This article uses it 方案5as a benchmark to compare other solutions. This solution:
Advantages:

  • The data is sent and received by the network library, and the program only cares about business logic

Disadvantages:

  • Suitable for IO-intensive applications, not suitable for CPU-intensive applications, because it is more difficult to use the power of multi-core CPUs
  • Compared with Option 2, Scheme 5 delay processing network messages may be slightly larger , since more than a pollsystem call

Reactor code schematic

  • In order to save space, global variables are used directly, and exceptions are not handled
  • The core of the program is still the event loop (&42~&46)
  • By handling the incident handleis forwarded to each function to go, rather than being concentrated in a lump
    • The processing function of listening fd is handle_accept, which registers the handle of the client connection.
    • The processing function of ordinary client connection is handle_request, which separates the two events of connection disconnection and data arrival

注意: When using non-blocking IO + event-driven programming , 一定pay attention 避免在事件回调中执行耗时的操作to including blocking IO, otherwise it will affect the response of the program.

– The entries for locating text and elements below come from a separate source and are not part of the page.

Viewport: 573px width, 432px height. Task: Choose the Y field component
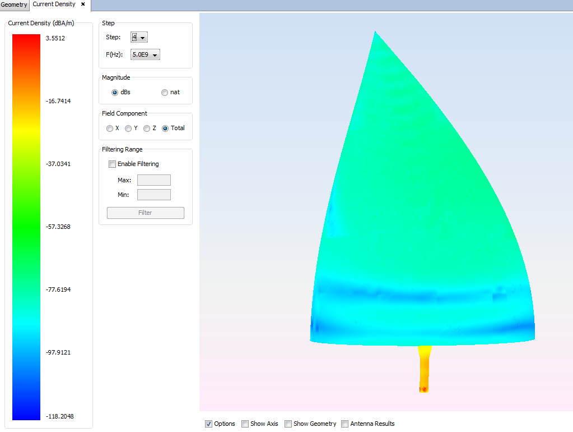tap(128, 128)
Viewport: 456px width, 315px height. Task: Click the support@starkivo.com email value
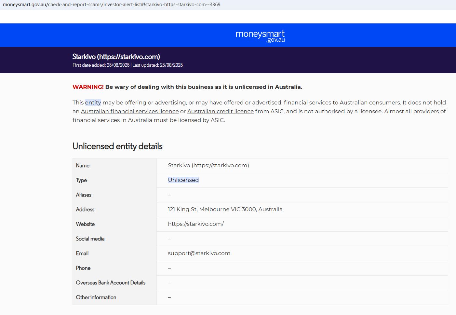point(199,253)
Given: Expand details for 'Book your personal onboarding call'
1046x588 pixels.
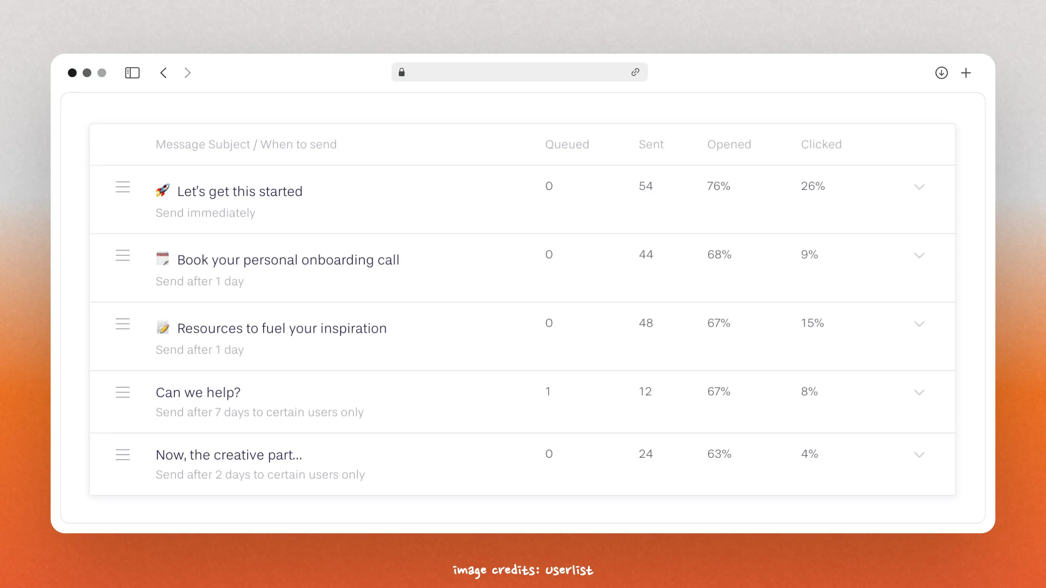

This is very similar to the Windows GUI message loop.

#!/usr/bin/python

import socket
import select

server_socket = socket.socket(socket.AF_INET, socket.SOCK_STREAM)
server_socket.setsockopt(socket.SOL_SOCKET, socket.SO_REUSEADDR, 1)
server_socket.bind(('', 2007))
server_socket.listen(5)
# serversocket.setblocking(0)

poll = select.poll() # epoll() should work the same
connections = {
     
     }
handlers = {
     
     }

def handle_input(socket, data):
   socket.send(data) # sendall() partial?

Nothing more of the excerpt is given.